## begin Text shown

Here’s a release from the Water Research Foundation via PublicWorks.com:
The Water Research Foundation (WaterRF) announced that it is updating and expanding its landmark Residential End Uses of Water Study. The original study was published in 1999, and water utilities, industry regulators and government planning agencies have considered it the industry benchmark of single-family home indoor water use. The 1999 study, Residential End Uses of Water (pdf), is available on the WaterRF website.
The goal of the three-year project, which will begin in Spring 2011 and conclude in late 2013, is to investigate water use patterns in residential housing in 28 water utilities markets in the United States and Canada. The 28 water utilities volunteered to participate in the project. The new study will expand on the 1999 report by exploring water use over a more geographically diverse area, monitoring hot water use, examining outdoor water use (e.g., for landscaping) and assessing water conservation efforts in households. The new study also will integrate data from additional reports, in order to present a more comprehensive picture of residential water use.
Under WaterRF’s supervision, the study will be conducted by Aquacraft, Inc., a water engineering and management company, in collaboration with Hazen and Sawyer (an environmental engineering firm), the National Research Center, Veritec Consulting and Dr. Benedykt Dziegielewski, a professor at Southern Illinois University and a national expert on water use analysis.
The total cost of the project is $1.6M, with funding and in-kind services pooled from WaterRF, the Aquacraft research team and a number of the participating water utilities. Other participating water utilities are providing in-kind donations and contributions to the project. “There is no question that economic and environmental changes have had a significant impact on residential water use over the past decade,” said Rob Renner, Executive Director of the Water Research Foundation.

## end Text shown
## begin Listed records

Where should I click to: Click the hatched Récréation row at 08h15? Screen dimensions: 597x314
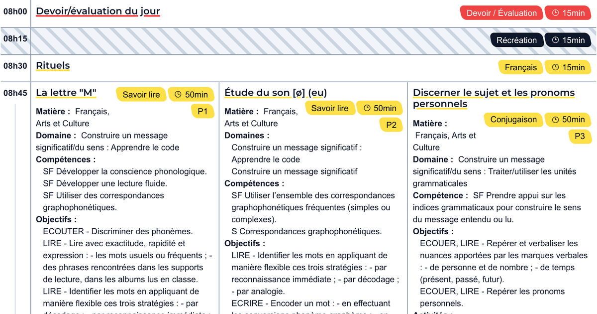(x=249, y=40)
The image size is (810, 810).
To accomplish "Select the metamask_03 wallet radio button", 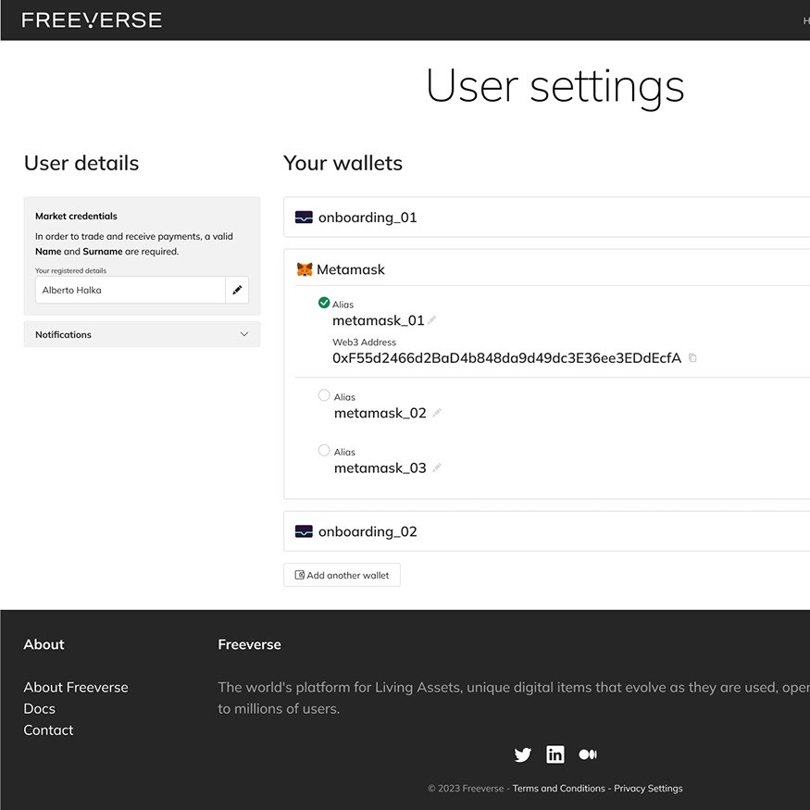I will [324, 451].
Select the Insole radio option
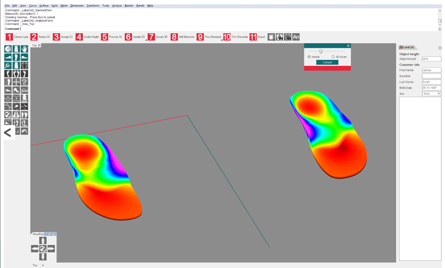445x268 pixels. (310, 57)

## end Listed records
## begin Listed records

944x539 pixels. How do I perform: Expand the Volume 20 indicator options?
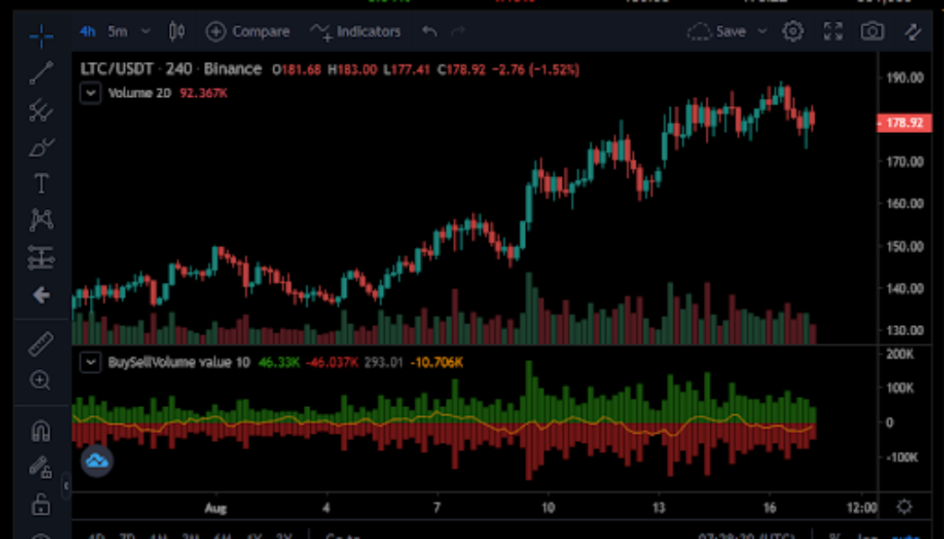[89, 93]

## end Listed records

● **Problem description**
For the text about the Residential End Uses of Water Study, answer yes or no for each statement below and quote the exact words from the text that settle it. 1. The original study was published in 1999. 2. The new project covers water utilities markets in the United States only. 3. Aquacraft, Inc. is an environmental engineering firm.

● **Reply**
1. Yes: "The original study was published in 1999"
2. No: "in 28 water utilities markets in the United States and Canada"
3. No: "Aquacraft, Inc., a water engineering and management company"